- To do
Pull out the text of every row below word for word, leaving the pictures out.

- Items saved from a collection
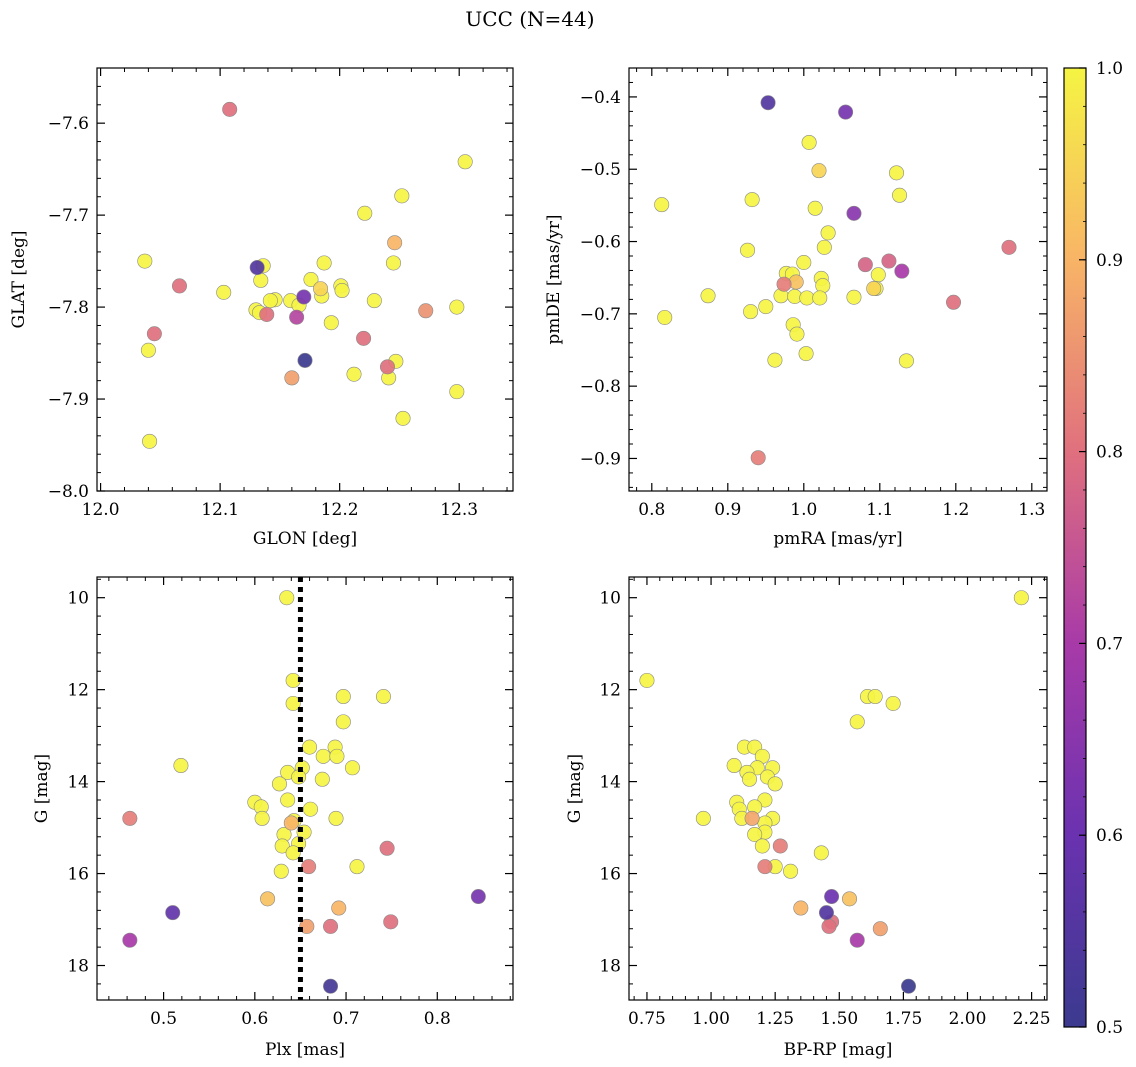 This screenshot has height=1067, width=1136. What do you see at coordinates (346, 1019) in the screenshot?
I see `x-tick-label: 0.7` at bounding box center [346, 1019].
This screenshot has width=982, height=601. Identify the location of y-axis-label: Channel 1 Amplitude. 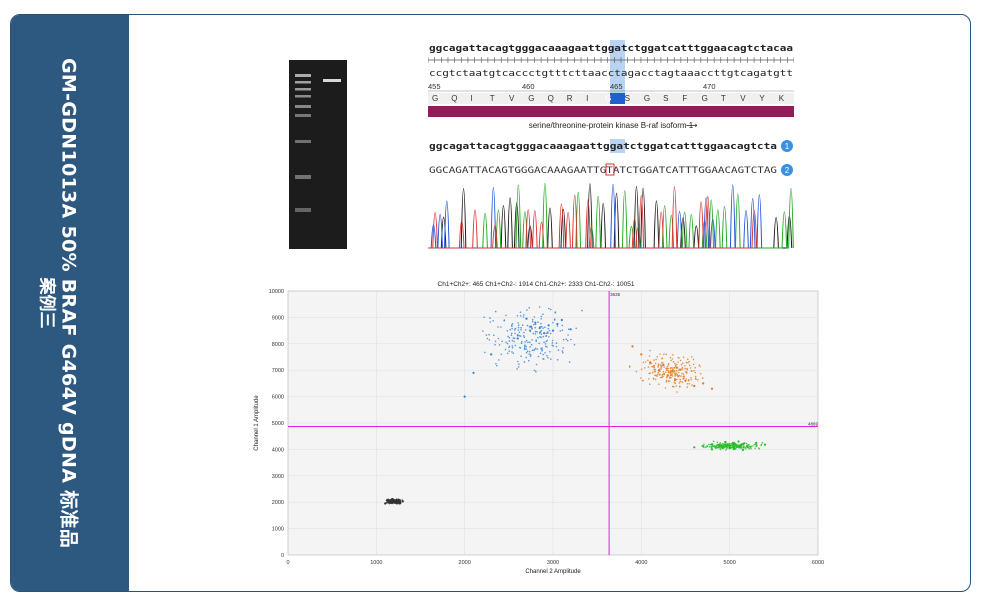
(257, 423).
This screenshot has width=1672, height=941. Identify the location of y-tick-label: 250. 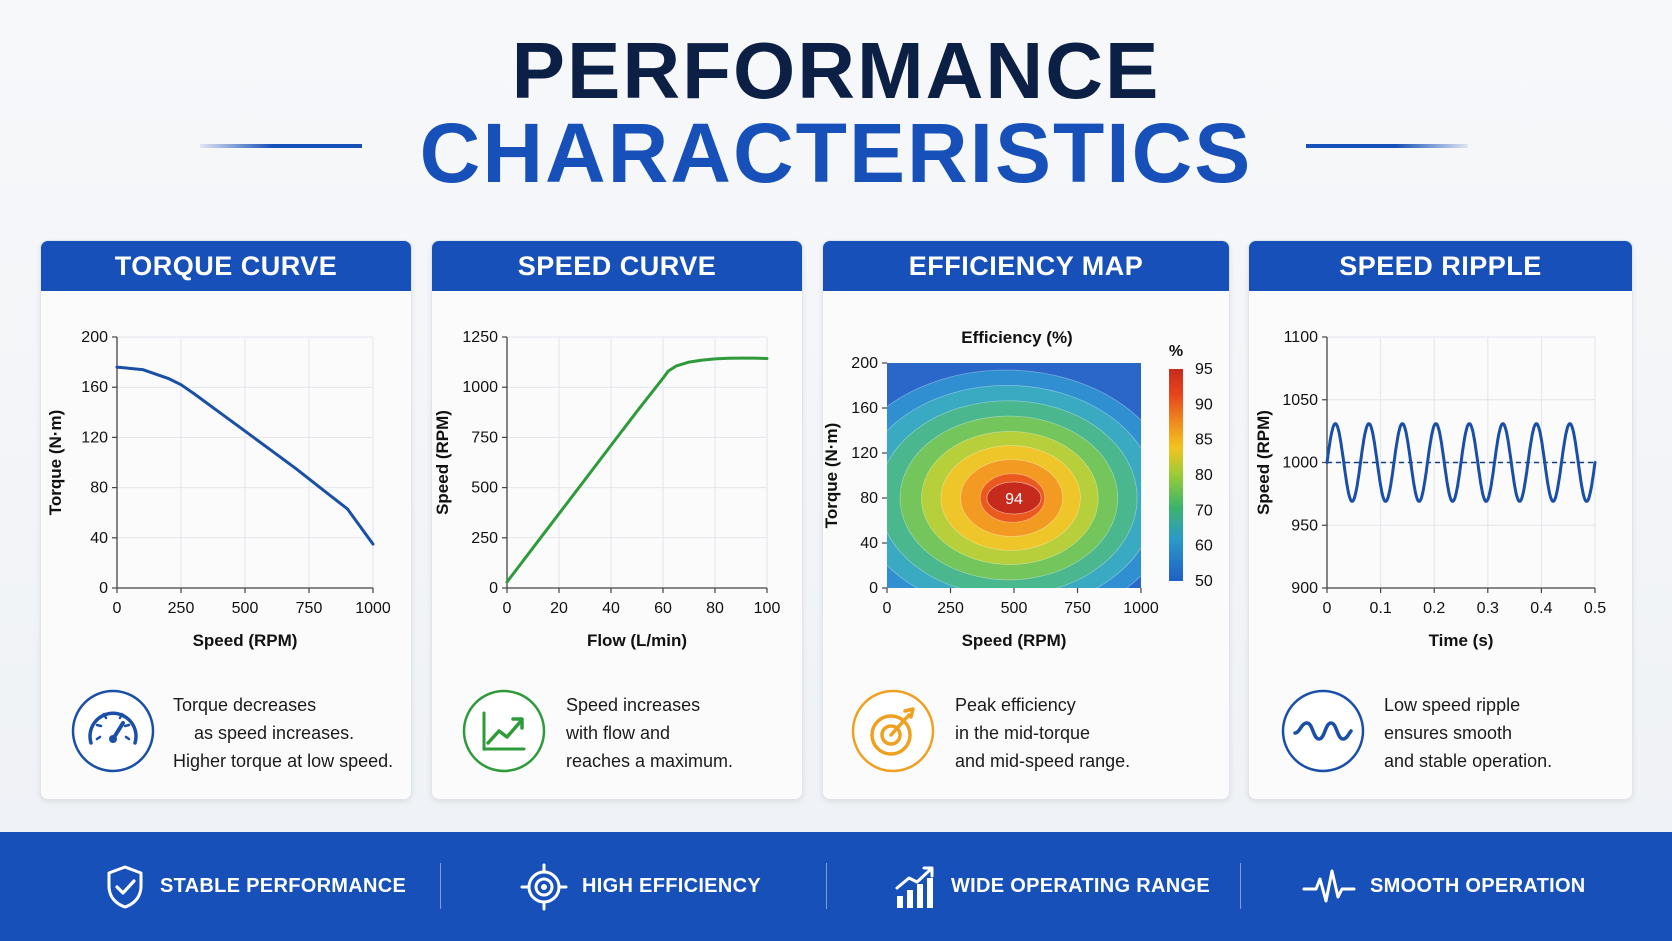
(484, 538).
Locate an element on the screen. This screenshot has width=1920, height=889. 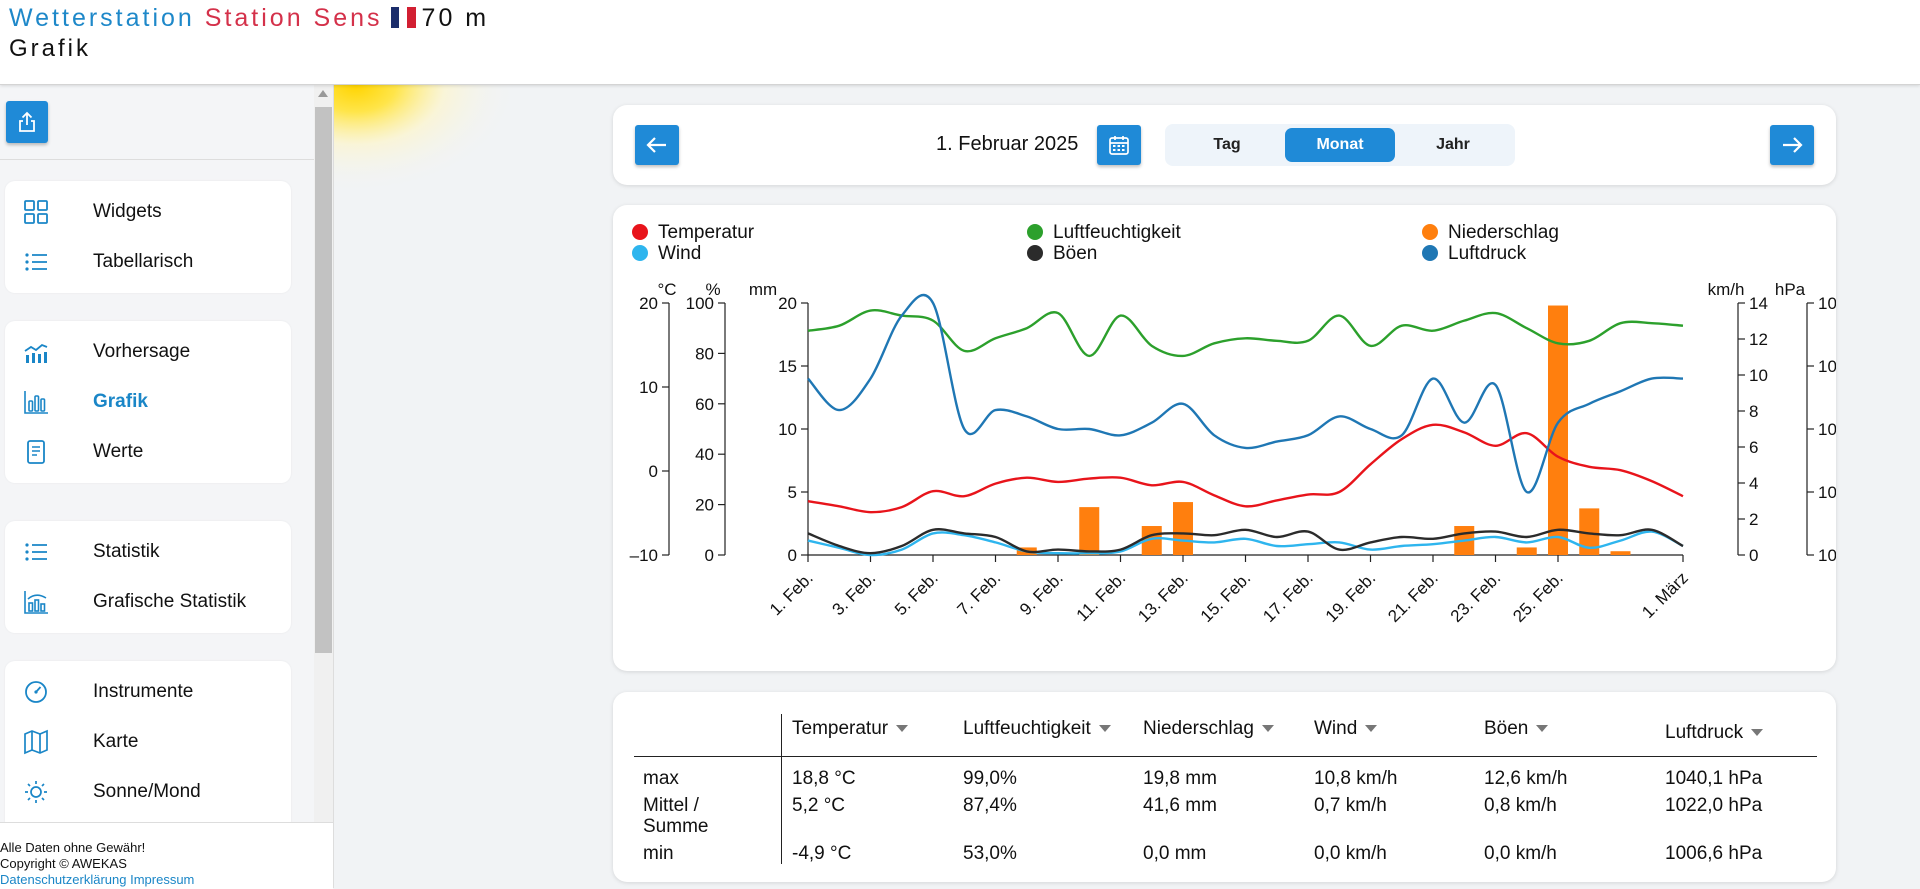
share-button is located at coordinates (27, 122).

- Output of the task
 This screenshot has height=1067, width=1136. What do you see at coordinates (346, 1019) in the screenshot?
I see `x-tick-label: 0.7` at bounding box center [346, 1019].
This screenshot has width=982, height=601. Identify the location of y-axis-label: Channel 1 Amplitude. 
(257, 423).
This screenshot has width=1672, height=941. Identify the location of y-tick-label: 250. 
(484, 538).
Locate an element on the screen. This screenshot has width=1920, height=889. 
share-button is located at coordinates (27, 122).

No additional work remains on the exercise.